第一章:人生初の詐欺勧誘被害、地獄の始まり からの続き
ルノアールを出て、大戸屋で昼食。
カツ丼を奢ってもらうが、あまり食が進まない。
何故、こうも厄介なものを持ってくるのか、佐々木を恨んだ。
この日はルノアールでも大戸屋でも、佐々木が自分から奢ってくれた。
ターゲットには金を払わせないのも詐欺の手口の一つなんじゃないかと思った。
ただ、今思うと佐々木のプライド、見栄だったんじゃないかとも思える。
気になっていた、56万円という大金の工面について佐々木に聞く。
のり「ところで、56万はどう用意したの?貯金?親に借りた?」
佐々木「親に言ったら絶対に反対されるし、言うわけないじゃん(笑)学生ローンで借りたよ。」
のり「まじかよ、、、いくら借りた?」
佐々木「56万の他に、投資元本もスマホも必要だから60万。みんな60万借りてるよ。学生ローンは一社30万円までだから、二社行けば60万借りれる。」
のり「まじかよ、、、そんな簡単に借りれるの?」
佐々木「そりゃ、海外留学するとかテキトーに嘘つけばすぐ借りれるし、心配することはない。お前が学生ローン行く時には俺も付いていくし!」
佐々木は昔から金遣いが荒かった。貯金などあるはずがなかった。
しかし、こんな無計画な馬鹿だとは思わなかった。
審査が甘い学生ローンもクソだ。
絶句。
のり「・・・」
佐々木「お前も親に言うなよ!俺らもう成人してて大人なんだから、自分の責任で行動できるようになろうぜ!(どや顔)」
絶対に、成人したばかりの無知な大学生をターゲットにしているのだろう。
成人の恐ろしさについて、身をもって学んだ。
私は佐々木とは正反対の性格で、物欲も全くなく、
バイトで稼いだお金は使わずに将来の資産運用のために溜めていたので、
56万のDVDを一括で購入することは可能だった。
しかし、一括買いが出来ることを伝えると不利になると考え、
「貯金は30万程度あるけど、30万円は借りなきゃダメだな」と伝えた。
また、ねずみ講やマルチ商法のような性質があると思い、
気になっていたことを聞く。
のり「佐々木は、俺が入ったら紹介料とかもらうんじゃないか?」
佐々木「そんなのはないわ!」
連鎖販売取引の象徴であるマージン(紹介料)はないという。
※実際は嘘であったが、私はこの一言を信用し、それ以降改めて確認することはなかった。

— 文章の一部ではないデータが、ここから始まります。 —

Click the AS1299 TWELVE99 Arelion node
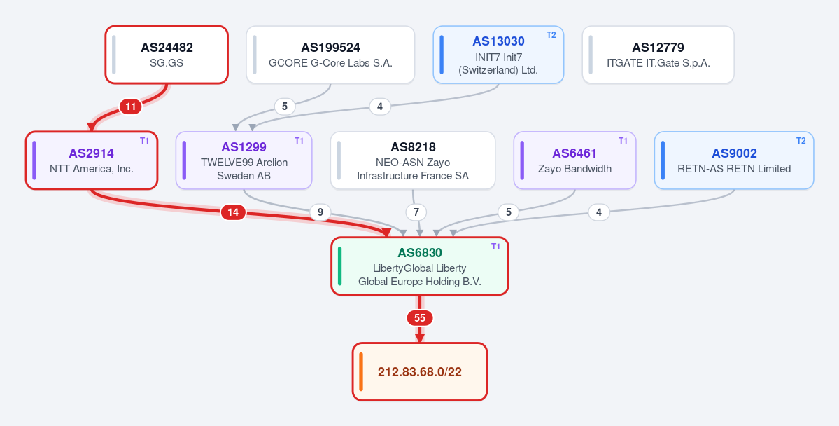839x426 pixels. (x=244, y=160)
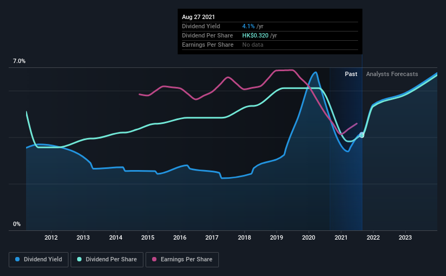Click the blue dot beside Dividend Yield
This screenshot has width=446, height=276.
tap(17, 260)
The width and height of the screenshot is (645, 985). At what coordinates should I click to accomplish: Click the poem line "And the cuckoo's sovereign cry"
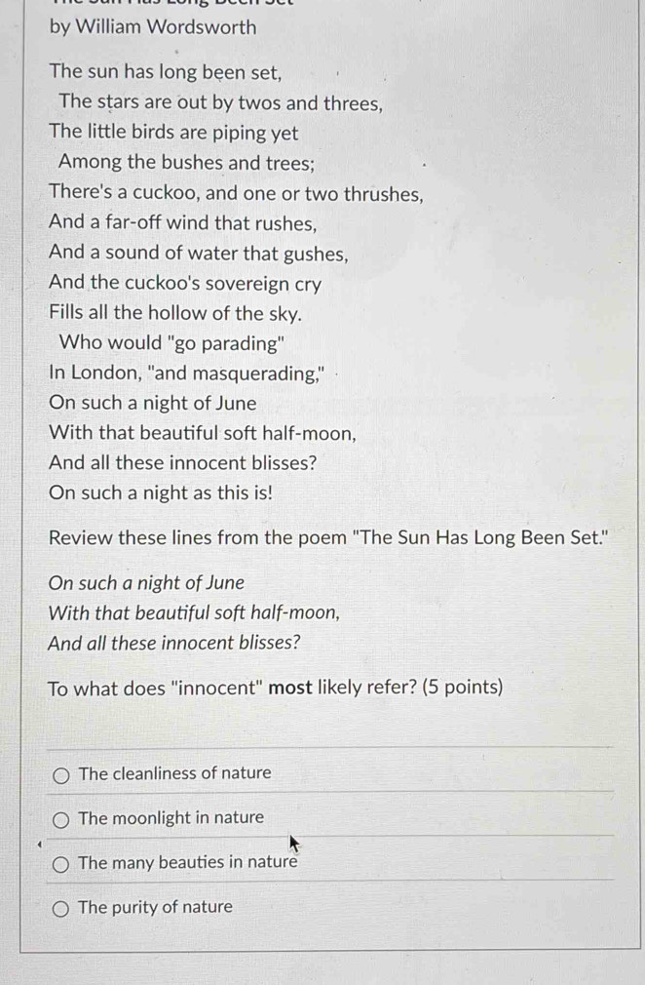tap(185, 284)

また、佐々木を勧誘した田中のほか、同じ中学校出身の金田からの紹介で湯川もWARRENに入っていることを知る。
正直、田中と金田は、詐欺をやらかしそうな奴だった。
しかし、湯川は人望が厚く、意外すぎて信じられなかった。
出身中学校で蔓延している事が悲しく、
まさか自分の周りでこんな事になるとは思わなかったため、かなりショックだった。
13時頃、ベローチェ(カフェ)へ移動。
階段で地下フロアに降りると、すでに田代が待ち構えていた。
飲み干されたカプチーノのカップの乾燥具合から、おそらく朝から滞在している。
午前も同じようなことが行われたのだろうか。
初対面であるが、馴れ馴れしい。距離感が苦手だ。
田中と同じく、(痛い)意識高い系のにおいがプンプン。
完全に怪しい。
先に挨拶だけ済ませ、自分の飲み物を買うために1人で席を立ち、一階に向かう。
階段から2人の様子を見たとき、録音機を持ってこなかったことを激しく後悔した。
当時、私はガラケーユーザーだったので、持ち合わせの機器で録音作戦を実施することは出来なかった。デジカメのムービー機能を用いた録音を考えたが、バレる危険が大きいため辞めた。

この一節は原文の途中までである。